Principle:Huggingface Transformers Fully Sharded Data Parallelism
| Knowledge Sources | |
|---|---|
| Domains | Distributed_Computing, Training |
| Last Updated | 2026-02-13 00:00 GMT |
Overview
Fully Sharded Data Parallelism replicates or shards a model across data-parallel ranks to enable synchronized training on different data subsets while reducing per-GPU memory usage.
Description
Data Parallelism (DP) is the most fundamental distributed training strategy: each GPU holds a copy of the model and processes a different mini-batch of data. After the backward pass, gradients are averaged across all data-parallel ranks using an all-reduce operation, ensuring that all replicas converge to the same weights.
Fully Sharded Data Parallelism (FSDP) extends this concept by optionally sharding model parameters, gradients, and optimizer states across data-parallel ranks, reducing per-GPU memory consumption. PyTorch's FullyShardedDataParallel wrapper provides configurable sharding strategies:
- FULL_SHARD: Shards parameters, gradients, and optimizer states (equivalent to ZeRO Stage 3). Minimizes memory but requires all-gather before each forward/backward and reduce-scatter after.
- SHARD_GRAD_OP: Shards gradients and optimizer states only (equivalent to ZeRO Stage 2).
- NO_SHARD: No parameter sharding; behaves like standard DDP (Distributed Data Parallel) with replicated parameters and all-reduce for gradient synchronization.
In the 3D parallel training setup, FSDP operates along the DP sub-mesh -- the set of ranks that share the same TP and CP coordinates. When combined with tensor parallelism (which already reduces per-GPU parameter memory), NO_SHARD is often sufficient because the TP-sharded model is small enough to replicate across DP ranks. The FSDP wrapper still provides the essential gradient synchronization infrastructure.
Usage
Use FSDP wrapping when:
- Training with multiple data-parallel replicas that need gradient synchronization.
- You want to leverage PyTorch's built-in DDP/FSDP infrastructure rather than manual all-reduce calls.
- Memory is constrained and parameter/gradient sharding is needed (use FULL_SHARD or SHARD_GRAD_OP).

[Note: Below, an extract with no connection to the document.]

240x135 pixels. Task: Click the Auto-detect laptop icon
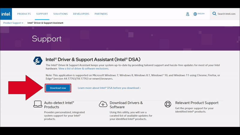click(x=37, y=104)
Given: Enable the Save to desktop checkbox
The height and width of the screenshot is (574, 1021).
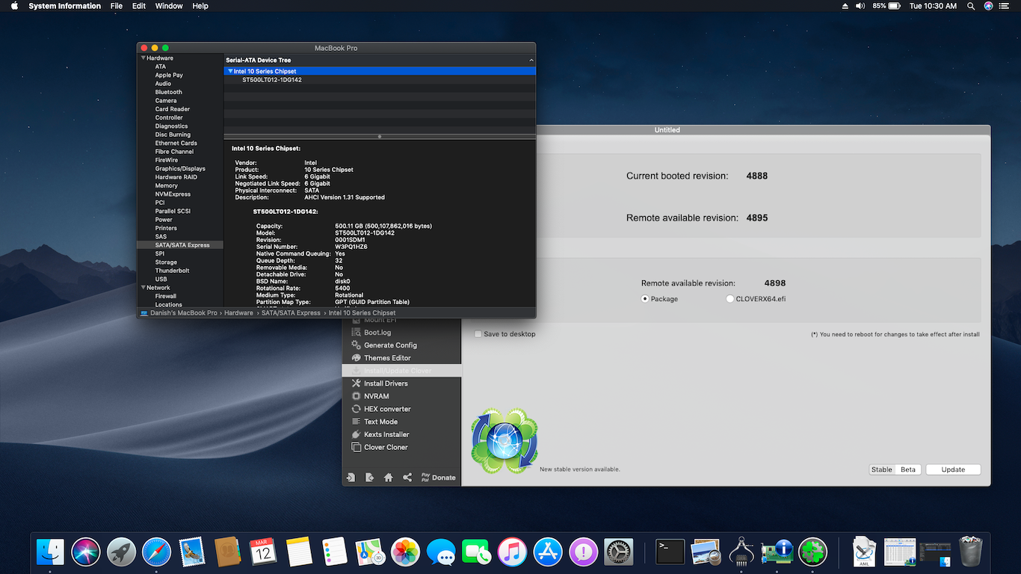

- In a 3D parallel setup with TP already reducing model size, NO_SHARD provides DDP-like behavior with simpler semantics.
The FSDP wrapper is applied after model loading (including TP sharding) and before the training loop begins.
Theoretical Basis
FSDP is based on the ZeRO (Zero Redundancy Optimizer) family of techniques from DeepSpeed (Rajbhandari et al., 2020):
- ZeRO Stage 1: Partitions optimizer states across ranks.
- ZeRO Stage 2: Additionally partitions gradients.
- ZeRO Stage 3: Additionally partitions parameters.
The fundamental insight is that in standard data parallelism, every rank stores a complete copy of all parameters, gradients, and optimizer states, creating N-fold redundancy for N ranks. ZeRO eliminates this redundancy by distributing these components and reconstructing them on demand through communication.
With ShardingStrategy.NO_SHARD, FSDP degenerates to standard DDP: all parameters are replicated, and an all-reduce (sum followed by division by world_size) synchronizes gradients after the backward pass. This is the simplest correct approach when combined with TP, because TP already partitions the large weight matrices across devices.
The interaction between DP and TP is managed through the device mesh: FSDP only communicates within the DP sub-mesh, ensuring that gradient all-reduce does not interfere with TP communication.